Task objective — All of the data that follows is to be printed exactly, without pictures.

[Collected data]
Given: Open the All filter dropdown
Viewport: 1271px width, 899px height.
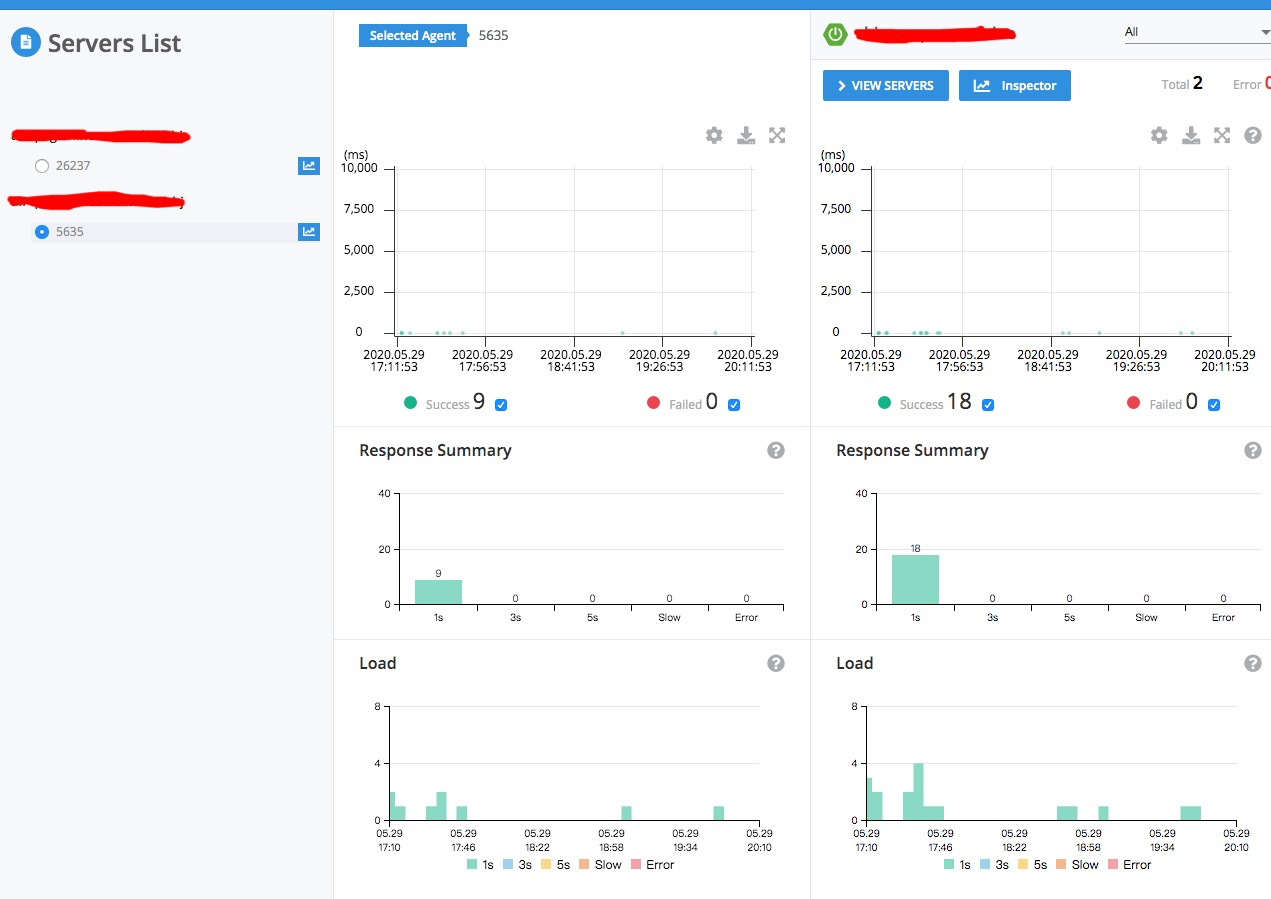Looking at the screenshot, I should tap(1195, 32).
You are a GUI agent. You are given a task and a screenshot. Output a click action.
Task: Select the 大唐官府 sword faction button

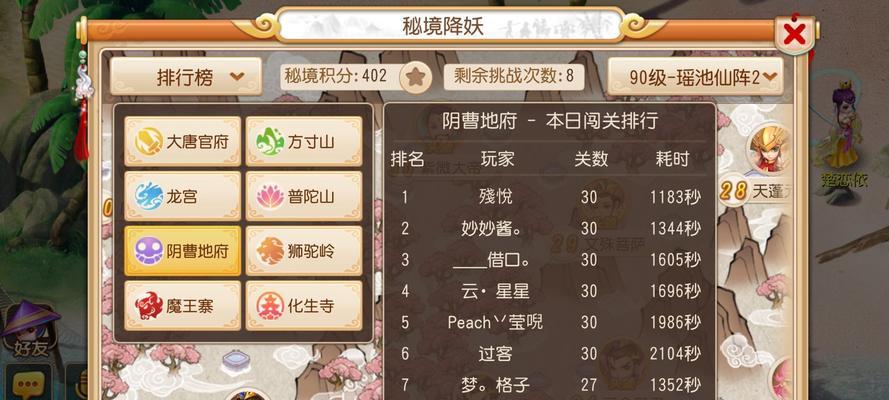click(183, 142)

Written reply —
Given: Open the All filter dropdown
Viewport: 1271px width, 899px height.
Looking at the screenshot, I should tap(1195, 32).
You are a GUI agent. You are given a task and a screenshot. Output a click action.
Task: Select the 大唐官府 sword faction button

click(183, 142)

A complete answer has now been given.